Standard #: 22VAC40-185-260-A Description: Based on center records, the facility failed to have a fire inspection conducted annually from the fire marshal as required. Evidence: the last documented fire inspection was conducted 11/23/2015. Plan of Correction: Center staff will call today to schedule a fire inspection.
Standard #: 22VAC40-185-260-B Description: Based on center records, the facility failed to have documentation of an annual health inspection annually as required. Evidence: the last documented health inspection was conducted 11/2015. Plan of Correction: Center staff will call today to schedule a health inspection.
Standard #: 22VAC40-185-320-B Description: Based on observation, the facility failed to have each restroom equipped with toilet paper and disposable towels. Evidence: in the twos classroom, one of two toilets did not have toilet paper and there were no paper towels accessible to children. Plan of Correction: Center staff got paper towels and toilet paper for the twos room.
Standard #: 22VAC40-185-470-A Description: Based on observation, the facility failed to have all required equipment available at the swimming site. Evidence: the pool did not have a buoy or a lemon line or a backboard available at the swimming site. Plan of Correction: The backboards were located in the assistant directors office and one will be moved to pool side.
Standard #: 22VAC40-185-550-D Description: Based on review of the emergency drill log, the facility did not document monthly evacuation drills or a minimum of two shelter in place practice drills per year. Evidence: there were no evacuation drills documented for 10/2016, 11/2016, 3/2017, or 5/2017. There were no shelter in place drills documented since 12/2015. Plan of Correction: Center will resume monthly evacuation drills and a minimum of two shelter in place drills a year.
Standard #: 22VAC40-191-60-C-2 Description: Based on review of four new staff records, the facility failed to have documentation of a completed central registry (CPS) background check for each staff within 30 days of employment. Evidence: The CPS search of the central registry check for Staff B (date of hire 6/23/2017) was not mailed until 7/17/2017 and was not returned by the 30th day of employment. Plan of Correction: Staff B will not be eligible to return to work until the completed CPS central registry check is returned.
A compliance history is in no way a rating for a facility.

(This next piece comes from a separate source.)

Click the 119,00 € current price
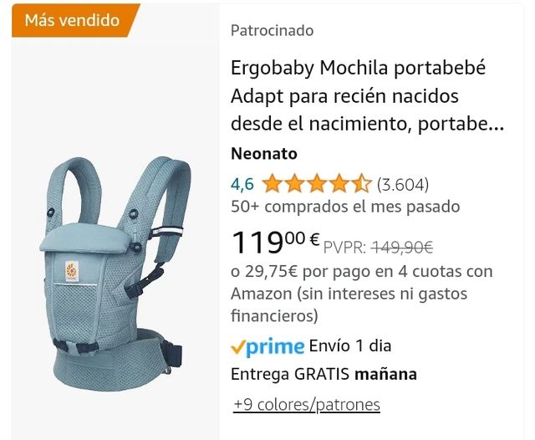 coord(275,242)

The online compliance history includes only information after July 1, 2003. In addition, the online compliance history includes information regarding adverse actions that may be the subject of a pending appeal. An adverse action is not final until a provider has exhausted or waived all due process rights. For compliance history prior to July 1, 2003, or information regarding the status of pending adverse actions, please contact the Licensing Inspector listed in the facility's information. The Virginia Department of Social Services (VDSS) is not responsible for any errors in or omissions from the compliance history information.